> [What you are asked to do]:
Rewrite the rows below with "Click" swapped for "Select" wherever it occurs and everything else unchanged, leaving out the pictures.

> [Provided records]:
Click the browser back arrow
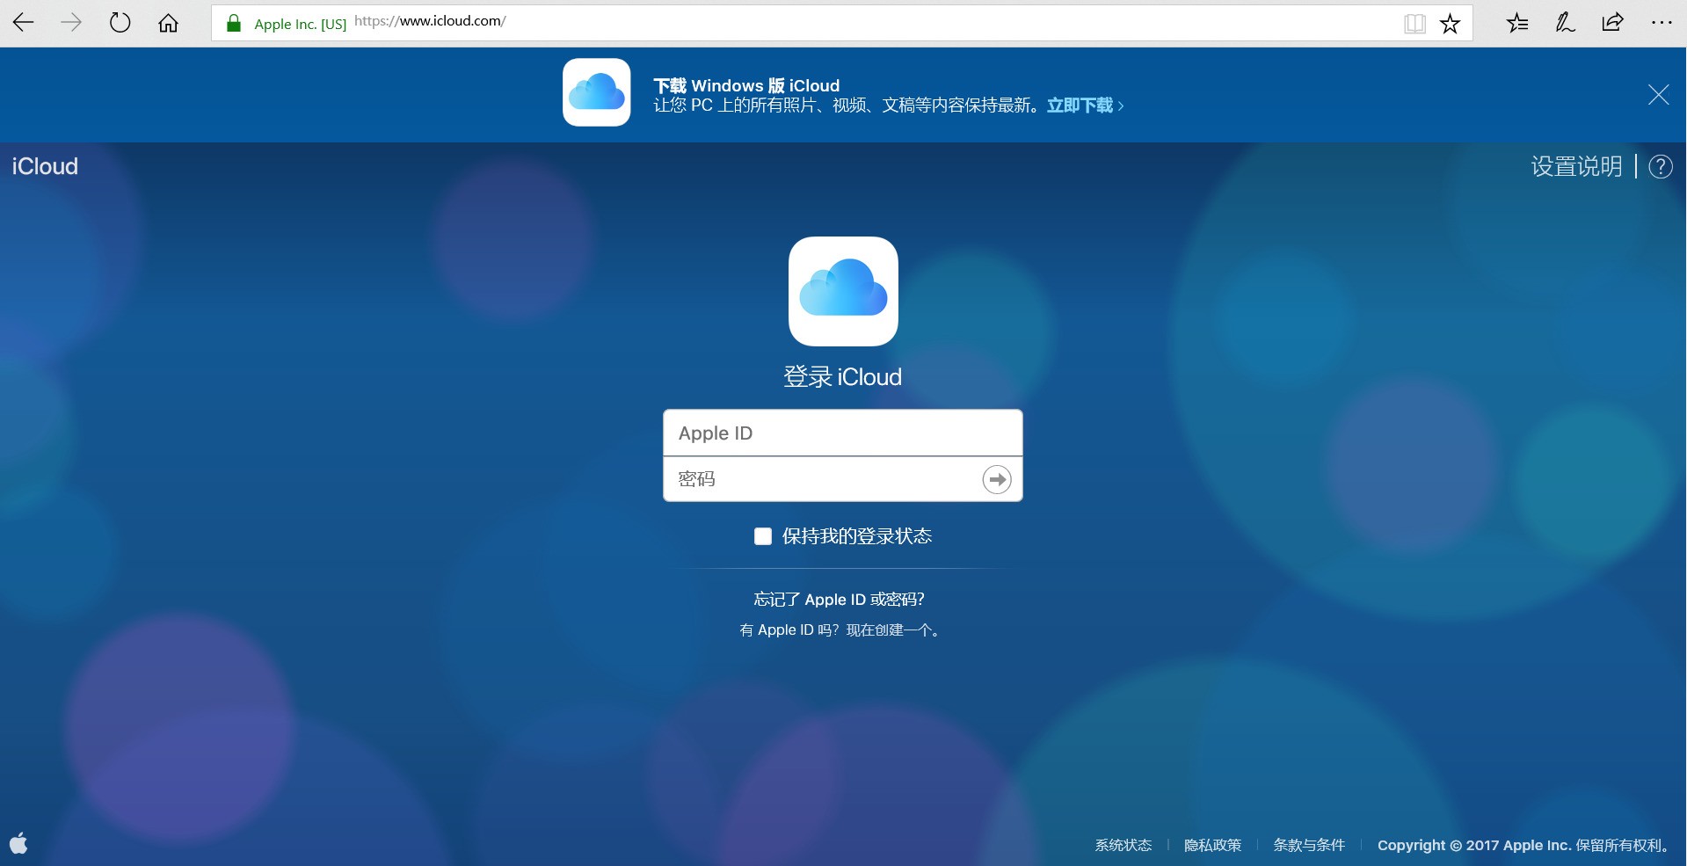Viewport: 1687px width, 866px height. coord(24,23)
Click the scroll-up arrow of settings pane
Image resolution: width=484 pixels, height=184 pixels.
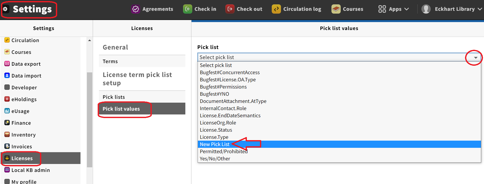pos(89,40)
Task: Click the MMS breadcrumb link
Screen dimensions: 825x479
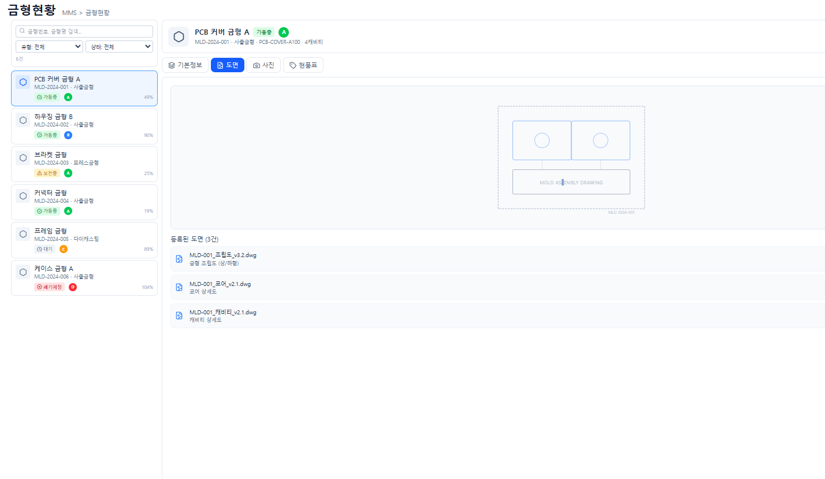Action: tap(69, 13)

> [Solution to the problem]:
Select the browser back arrow
Viewport: 1687px width, 866px height. coord(24,23)
Select the scroll-up arrow of settings pane
Image resolution: width=484 pixels, height=184 pixels.
pos(89,40)
Task: Select the MMS breadcrumb link
Screen dimensions: 825x479
Action: tap(69, 13)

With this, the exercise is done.